One night there was a parcel of people
sitting drinking and talking together at Larry Reilly's public [public
house], and Felix was one of the party. He was, as usual, getting on with his bletherumskite
about the fairies, and swearing that he did not believe there were any live
things, barring men and beasts, and birds and fish, and such things as a
body could see, and he went on talking in so profane a way of the "good
people," that some of the company grew timid, and began to cross
themselves, not knowing what might happen, when an old woman called Moirna
Hogaune, with a long blue cloak about her, who had been sitting in the chimney
corner smoking her pipe without taking any share in the conversation, took the
pipe out of her mouth, threw the ashes out of it, spit in the fire, and,
turning round, looked Felix straight in the face.
"And so you don't believe there are
such things as Cluricaunes, don't you?" said she.
Felix looked rather daunted, but he said
nothing.
"Upon my troth, it well becomes the
like o' you, that's nothing but a bit of a gossoon, to take upon you to
pretend not to believe what your father and your father's father, and his
father before him, never made the least doubt of! But to make the matter
short, seeing's believing, they say; and I that might be your grandmother tell
you there are such things as Cluricaunes, and I myself saw one-there's for
you, now.
All the people in the room looked quite
surprised at this, and crowded up to the fireplace to listen to her. Felix
tried to laugh, but it wouldn't do; nobody minded him.
"I remember," said she, "
some time after I married my honest man, who's now dead and gone, it was by
the same token just a little afore I lay in of my first child (and that's many
a long day ago), I was sitting out in our bit of garden with my knitting in my
hand, watching some bees that we had that were going to swarm.

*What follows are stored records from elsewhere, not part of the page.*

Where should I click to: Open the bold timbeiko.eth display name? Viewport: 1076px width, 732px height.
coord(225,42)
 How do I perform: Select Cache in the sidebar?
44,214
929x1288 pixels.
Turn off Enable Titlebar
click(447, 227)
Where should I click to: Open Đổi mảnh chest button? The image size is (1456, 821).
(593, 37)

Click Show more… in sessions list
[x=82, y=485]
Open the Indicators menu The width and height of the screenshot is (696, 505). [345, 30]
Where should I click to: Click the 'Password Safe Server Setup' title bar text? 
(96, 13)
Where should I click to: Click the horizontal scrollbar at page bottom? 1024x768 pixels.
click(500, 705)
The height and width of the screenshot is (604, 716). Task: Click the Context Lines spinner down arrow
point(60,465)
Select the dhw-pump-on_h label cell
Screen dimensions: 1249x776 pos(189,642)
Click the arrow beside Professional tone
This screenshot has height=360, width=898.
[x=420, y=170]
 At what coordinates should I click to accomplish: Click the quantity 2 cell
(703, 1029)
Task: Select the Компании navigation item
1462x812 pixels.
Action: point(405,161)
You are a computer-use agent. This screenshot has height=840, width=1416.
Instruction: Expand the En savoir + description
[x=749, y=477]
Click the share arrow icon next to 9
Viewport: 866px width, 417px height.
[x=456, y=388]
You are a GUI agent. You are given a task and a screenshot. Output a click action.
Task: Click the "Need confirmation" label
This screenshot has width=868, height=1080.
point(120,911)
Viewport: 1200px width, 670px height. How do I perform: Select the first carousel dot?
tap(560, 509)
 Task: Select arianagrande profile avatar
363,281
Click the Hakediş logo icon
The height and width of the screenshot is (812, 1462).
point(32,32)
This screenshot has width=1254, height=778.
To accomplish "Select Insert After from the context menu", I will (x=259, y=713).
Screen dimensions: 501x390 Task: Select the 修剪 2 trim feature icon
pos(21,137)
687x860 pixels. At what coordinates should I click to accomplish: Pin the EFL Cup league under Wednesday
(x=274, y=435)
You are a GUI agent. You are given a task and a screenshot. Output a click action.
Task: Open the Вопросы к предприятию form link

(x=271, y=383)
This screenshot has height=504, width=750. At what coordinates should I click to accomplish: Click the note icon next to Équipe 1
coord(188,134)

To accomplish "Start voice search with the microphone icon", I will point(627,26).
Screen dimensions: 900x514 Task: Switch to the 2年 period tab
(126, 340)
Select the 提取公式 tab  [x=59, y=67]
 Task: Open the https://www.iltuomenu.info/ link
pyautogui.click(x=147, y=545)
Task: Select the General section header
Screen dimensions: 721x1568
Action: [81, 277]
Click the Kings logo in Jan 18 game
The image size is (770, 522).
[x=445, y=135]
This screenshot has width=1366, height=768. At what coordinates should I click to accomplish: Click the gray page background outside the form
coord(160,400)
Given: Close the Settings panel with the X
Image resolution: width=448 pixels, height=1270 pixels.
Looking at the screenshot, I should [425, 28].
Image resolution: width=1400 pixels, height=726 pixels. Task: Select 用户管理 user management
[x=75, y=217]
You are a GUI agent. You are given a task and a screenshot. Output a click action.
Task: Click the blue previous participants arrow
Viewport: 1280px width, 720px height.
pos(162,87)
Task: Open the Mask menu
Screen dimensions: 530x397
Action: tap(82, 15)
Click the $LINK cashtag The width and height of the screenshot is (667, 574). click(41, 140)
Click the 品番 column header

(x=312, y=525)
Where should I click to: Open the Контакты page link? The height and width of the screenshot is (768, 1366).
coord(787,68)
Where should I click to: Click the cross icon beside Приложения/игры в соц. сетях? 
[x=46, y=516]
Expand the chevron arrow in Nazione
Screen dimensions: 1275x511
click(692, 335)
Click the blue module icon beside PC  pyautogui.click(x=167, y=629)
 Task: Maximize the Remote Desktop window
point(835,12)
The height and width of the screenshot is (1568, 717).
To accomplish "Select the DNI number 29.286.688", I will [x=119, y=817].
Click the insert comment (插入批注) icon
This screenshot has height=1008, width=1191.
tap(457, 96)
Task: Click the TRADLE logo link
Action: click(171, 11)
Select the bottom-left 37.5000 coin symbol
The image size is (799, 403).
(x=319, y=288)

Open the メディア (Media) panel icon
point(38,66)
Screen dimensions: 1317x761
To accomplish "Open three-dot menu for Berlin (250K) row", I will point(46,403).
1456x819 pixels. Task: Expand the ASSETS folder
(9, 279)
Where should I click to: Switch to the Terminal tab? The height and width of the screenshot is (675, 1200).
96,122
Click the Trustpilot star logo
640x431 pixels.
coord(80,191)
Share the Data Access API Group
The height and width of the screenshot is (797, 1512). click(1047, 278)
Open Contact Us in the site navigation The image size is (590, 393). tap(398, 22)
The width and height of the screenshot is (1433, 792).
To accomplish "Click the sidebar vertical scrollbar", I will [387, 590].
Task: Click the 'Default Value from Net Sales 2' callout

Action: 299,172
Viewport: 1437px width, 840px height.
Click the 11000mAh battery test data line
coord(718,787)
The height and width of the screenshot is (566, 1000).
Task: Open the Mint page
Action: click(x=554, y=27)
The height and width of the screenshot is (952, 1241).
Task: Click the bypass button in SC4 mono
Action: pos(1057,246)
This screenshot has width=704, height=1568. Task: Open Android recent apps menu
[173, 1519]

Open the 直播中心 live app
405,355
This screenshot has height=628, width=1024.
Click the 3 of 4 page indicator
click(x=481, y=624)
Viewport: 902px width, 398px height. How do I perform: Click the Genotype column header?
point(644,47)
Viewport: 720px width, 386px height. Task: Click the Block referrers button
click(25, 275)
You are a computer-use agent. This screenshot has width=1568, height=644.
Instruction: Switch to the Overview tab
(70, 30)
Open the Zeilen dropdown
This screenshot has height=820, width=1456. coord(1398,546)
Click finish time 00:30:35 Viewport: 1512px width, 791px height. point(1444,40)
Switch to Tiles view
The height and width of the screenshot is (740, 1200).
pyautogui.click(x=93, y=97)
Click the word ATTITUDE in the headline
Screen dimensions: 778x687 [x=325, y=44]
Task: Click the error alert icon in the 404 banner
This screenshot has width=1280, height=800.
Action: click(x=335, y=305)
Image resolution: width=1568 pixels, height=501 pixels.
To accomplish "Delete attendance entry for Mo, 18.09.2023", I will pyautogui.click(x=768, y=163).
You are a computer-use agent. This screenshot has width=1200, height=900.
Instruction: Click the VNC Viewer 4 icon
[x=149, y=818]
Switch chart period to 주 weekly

It was a fine
sunshiny day about the middle of June, and the bees were humming and flying
backwards and forwards from the hives, and the birds were chirping and hopping
on the bushes, and the butterflies were flying about and sitting on the
flowers, and every thing smelt so fresh, and so sweet, and I felt so happy,
that I hardly knew where I was.
When all of a sudden I heard, among some rows
of beans that we had in a corner of the garden, a noise that went tick-tack,
tick-tack, just for all the world as if a brogue-maker was putting on the heel
of a pump. ' Lord preserve us !' said I to myself: ' what in the world can
that be?' So I laid down my knitting, and got up and stole softly over to the
beans, and never believe me if I did not see sitting there before me, in the
middle of them, a bit of an old man not a quarter so big as a new-born child,
with a little cocked hat on his head, and a dudeen in his mouth smoking away,
and a plain old-fashioned drab-coloured coat with big buttons upon it on his
back, and a pair of massy silver buckles in his shoes, that almost covered his
feet, they were so big; and he working away as hard as ever he could, heeling
a little pair of brogues
As soon as I clapt my two eyes upon him, I knew him
to be a Cluricaune; and as I was stout and fool-hardy, says I to him, God save
you, honest man ! that 's hard work you're at this hot day.' He looked up in
my face quite vexed like; so with that I made a run at him, caught a hold of
him in my hand, and asked him where was his purse of money. ' Money?' said he,
' money, indeed ! and where would a poor little old creature like me get money
?' - ' Come, come, said I, none of your tricks: doesn't every body know that
Cluricaunes, like you, are as rich as the devil himself?'
So I pulled out a
knife I had in my pocket, and put on as wicked a face as ever I could (and, in
troth, that was no easy matter for me then, for I was as comely and
good-humoured a looking girl as you'd see from this to Carrignavar), - and
swore if he didn't instantly give me his purse, or show me a pot of gold, I'd
cut the nose off his face. Well, to be sure, the little man did look so
frightened at hearing these words, that I almost found it in my heart to pity
the poor little creature. ' Then,' said he, 'come with me just a couple of
fields off, and I'll show you where I keep my money.' So I went, still holding
him in my hand and keeping my eyes fixed upon him, when all of a sudden I
heard a whiz-z behind me. There! there !' cried he, ' there's your bees
all swarming and going off with themselves.' I, like a fool as I was, turned
my head round, and when I saw nothing at all, and looked back at the
Cluricaune, I found nothing at all at all in my hand, for when I had the ill
luck to take my eyes off him, he slipped out of my hand just as if he was made
of fog or smoke, and the sorrow the foot he ever came nigh my garden
again."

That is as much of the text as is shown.